A general Mayer-Vietoris sequence in algebraic $K$-theory

TL;DR

This paper advances algebraic K-theory by explicitly characterizing the key group in a generalized Mayer-Vietoris sequence, providing constructive proofs and a homotopy-theoretic perspective.

Contribution

It offers a new, explicit description of the group X in the Mayer-Vietoris sequence for Milnor squares, including a categorical and homotopy-theoretic analysis.

Findings

Explicit characterization of the group X as a categorical pullback

Construction of a structural exact sequence involving relative K-groups

Homotopy-theoretic description of X as a homotopy group of a fiber

Abstract

This paper investigates the Mayer-Vietoris sequence for the Milnor square.
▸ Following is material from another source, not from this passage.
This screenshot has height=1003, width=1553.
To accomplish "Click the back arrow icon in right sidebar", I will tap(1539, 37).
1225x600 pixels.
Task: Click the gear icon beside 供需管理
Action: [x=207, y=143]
While such sequences often involve elusive intermediate terms, we provide an explicit characterization of the key group $X$ in a new, more general variant of the sequence. By identifying $X$ as a categorical pullback, we provide a full, constructive proof of the modified Mayer-Vietoris sequence. Furthermore, we show that $X$ fits into a structural exact sequence involving the relative $K$-groups $K_{*}(A, B, I)$. Finally, we provide a homotopy-theoretic description of $X$ as the homotopy group of a suitable fiber, clarifying its structure, kernel , and image.